Dov’è avvenuto il rapimento di Ciccio: a Roma, nei pressi della sua scuola. E qui scatta un’altra piccola ma fondamentale differenza…
Nel rapimento di Bea Costanzo ci sono almeno due tracce da seguire: non sappiamo se siano state lasciate dal rapitore o siano solo un caso e, nella prima ipotesi, non sappiamo se l’abbia fatto di proposito… ma quegli indizi sono lì. Nel luogo dove presumibilmente è stata rapita, dietro a delle barche da pesca in una zona appartata della marina di Costa, c’erano dei peli di animale, forse un cucciolo, un cagnolino, che il sequestratore ha usato per avvicinare la ragazzina e conquistarne la fiducia. Inoltre ci sono le riprese di alcune telecamere di sorveglianza dei ristorantini e dei bar della zona del porto che riprendono un uomo, un latino corpulento e tozzo, vestito come un gangster e agghindato di collane d’oro e tatuaggi tipiche delle gang salvadoregne conosciute come maras (ce n’era una fino a poco tempo fa proprio sull’isola d’Ischia ma è stata smantellata dalla polizia).
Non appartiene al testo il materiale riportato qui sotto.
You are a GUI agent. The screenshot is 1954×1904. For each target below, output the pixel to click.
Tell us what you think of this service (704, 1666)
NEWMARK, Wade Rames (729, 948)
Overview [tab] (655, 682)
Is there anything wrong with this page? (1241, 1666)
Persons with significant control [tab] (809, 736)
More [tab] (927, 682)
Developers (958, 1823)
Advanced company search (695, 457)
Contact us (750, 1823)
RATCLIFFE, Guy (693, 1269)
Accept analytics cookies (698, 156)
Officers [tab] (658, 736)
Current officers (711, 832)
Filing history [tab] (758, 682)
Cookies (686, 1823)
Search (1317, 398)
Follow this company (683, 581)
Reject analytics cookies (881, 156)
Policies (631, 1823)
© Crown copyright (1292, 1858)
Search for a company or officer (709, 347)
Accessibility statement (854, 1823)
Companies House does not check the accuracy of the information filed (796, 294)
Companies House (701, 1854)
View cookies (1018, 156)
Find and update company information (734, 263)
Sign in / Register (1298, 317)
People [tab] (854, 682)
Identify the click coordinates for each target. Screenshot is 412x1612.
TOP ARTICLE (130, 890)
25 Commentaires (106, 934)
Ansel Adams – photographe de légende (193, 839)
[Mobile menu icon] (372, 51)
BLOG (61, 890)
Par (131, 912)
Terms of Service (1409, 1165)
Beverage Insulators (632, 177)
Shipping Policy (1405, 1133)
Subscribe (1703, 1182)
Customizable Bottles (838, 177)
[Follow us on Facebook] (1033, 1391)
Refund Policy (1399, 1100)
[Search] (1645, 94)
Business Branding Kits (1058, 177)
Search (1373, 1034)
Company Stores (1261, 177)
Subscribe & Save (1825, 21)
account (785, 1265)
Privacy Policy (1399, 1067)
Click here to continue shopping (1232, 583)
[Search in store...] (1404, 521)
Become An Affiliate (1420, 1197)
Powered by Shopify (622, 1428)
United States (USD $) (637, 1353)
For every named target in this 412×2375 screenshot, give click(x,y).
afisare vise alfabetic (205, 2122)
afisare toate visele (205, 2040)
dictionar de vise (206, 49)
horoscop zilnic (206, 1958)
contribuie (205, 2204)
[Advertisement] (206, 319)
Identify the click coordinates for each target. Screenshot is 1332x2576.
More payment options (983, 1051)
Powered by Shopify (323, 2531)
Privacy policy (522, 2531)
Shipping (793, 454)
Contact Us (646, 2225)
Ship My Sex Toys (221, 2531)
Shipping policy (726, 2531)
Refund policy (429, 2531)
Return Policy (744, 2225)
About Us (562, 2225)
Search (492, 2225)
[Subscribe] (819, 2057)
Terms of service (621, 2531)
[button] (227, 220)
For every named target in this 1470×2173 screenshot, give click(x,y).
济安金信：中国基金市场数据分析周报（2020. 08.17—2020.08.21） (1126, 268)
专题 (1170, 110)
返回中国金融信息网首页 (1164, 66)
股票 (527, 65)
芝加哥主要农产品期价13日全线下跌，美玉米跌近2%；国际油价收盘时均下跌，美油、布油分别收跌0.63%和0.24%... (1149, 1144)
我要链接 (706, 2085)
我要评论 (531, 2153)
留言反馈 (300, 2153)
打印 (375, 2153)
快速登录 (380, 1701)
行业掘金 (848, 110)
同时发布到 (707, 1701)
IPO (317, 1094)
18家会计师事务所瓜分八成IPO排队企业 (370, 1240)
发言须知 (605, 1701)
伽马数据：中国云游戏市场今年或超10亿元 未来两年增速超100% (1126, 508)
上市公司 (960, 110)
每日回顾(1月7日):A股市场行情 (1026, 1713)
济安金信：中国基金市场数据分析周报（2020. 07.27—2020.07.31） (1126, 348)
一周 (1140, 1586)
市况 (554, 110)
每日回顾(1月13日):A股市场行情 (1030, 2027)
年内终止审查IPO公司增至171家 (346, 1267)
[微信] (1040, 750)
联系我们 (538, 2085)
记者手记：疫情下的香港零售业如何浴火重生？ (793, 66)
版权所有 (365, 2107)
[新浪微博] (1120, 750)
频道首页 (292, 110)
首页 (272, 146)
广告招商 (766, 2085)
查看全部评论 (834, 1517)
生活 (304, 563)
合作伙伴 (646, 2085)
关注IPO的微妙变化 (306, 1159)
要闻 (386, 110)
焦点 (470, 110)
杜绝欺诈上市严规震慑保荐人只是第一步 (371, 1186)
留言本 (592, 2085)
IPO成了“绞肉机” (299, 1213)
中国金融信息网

Per il rapimento di Ciccio Buonomo nulla di tutto questo: gli investigatori non hanno ritrovato alcun indizio, né oggetti che possano ricondurre al ragazzino scomparso, né alcuna ripresa che indichi la presenza dell’uomo di cui sopra. Eppure proprio la famiglia Buonomo c’ha avuto a che fare, almeno indirettamente: è Hernan Tumbaco, cognato della loro colf Glory, fratello di suo marito e fornitore di coca della signora Letizia Buonomo, moglie dell’onorevole. Tutti gli indizi che hanno, per quanto pochi, rimandano a quella famiglia sudamericana. Sono stati i Tumbaco?
Il caso sembra avviarsi ad una rapida conclusione, eppure sir James scuote ancora il capo, ostinatamente.
C’è qualcosa che non quadra, risolvi il problema…
Risolvilo! Lo farei… se solo sapessi qual è.